I'm in a similar situation, with a friend being on Mac. Instead of burning cds all the time though, I bring over a external hardrive and simply transfer them over. If you don't live driving distance, then this obviously wouldn't work.

Another suggestion, I've not tried this but it may work... Do you both have internet? You could try making a mp3 of your rough mix and have him download it to record his takes over, then send you his tracks uncompressed (meaning, NOT mp3, but wav files) it would save cds and might be quicker if your having to mail back and forth all the time....

Also, to expand on what recorderman said about starting to record each track at the very beginning, that's a great idea, but in special cases where you want to just record a vocal part at, say, the third verse, or any other part later in the song, it's silly to start recording from the beginning and waste space with a bunch of silence.

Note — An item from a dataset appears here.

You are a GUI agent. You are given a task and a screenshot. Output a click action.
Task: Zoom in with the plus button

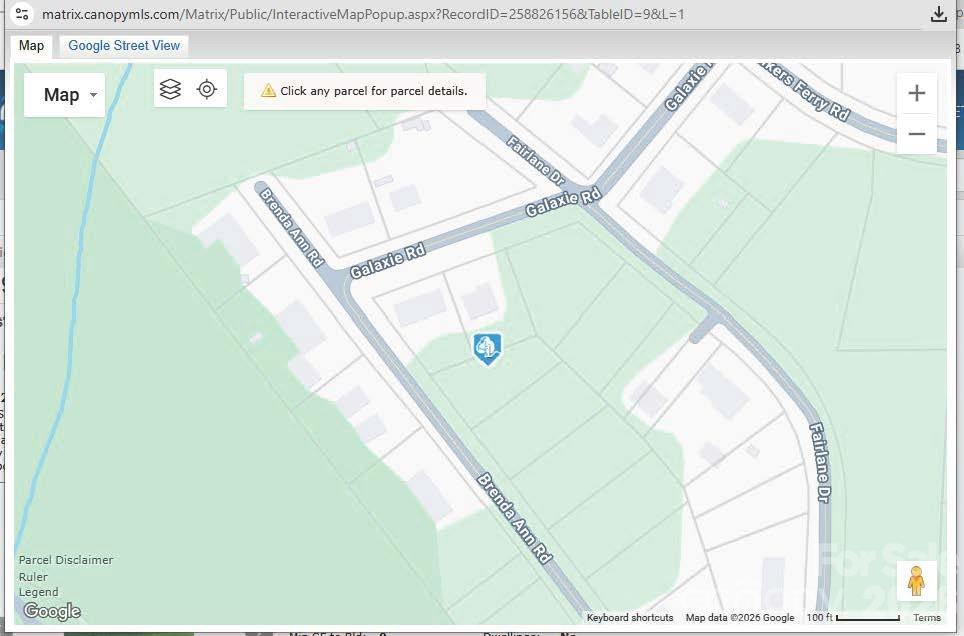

So what I do is create markers at each key point in the song (verse, chorus, bride, ect.), and have any specific overdub start at it's related marker. Then just write down the times of all the markers and bring in the parts to lock into that time. I suppose this might be overkill for your purposes, you could also just write down the start times of each part and manually type in where it should go. Try this if you feel the need to save disk space.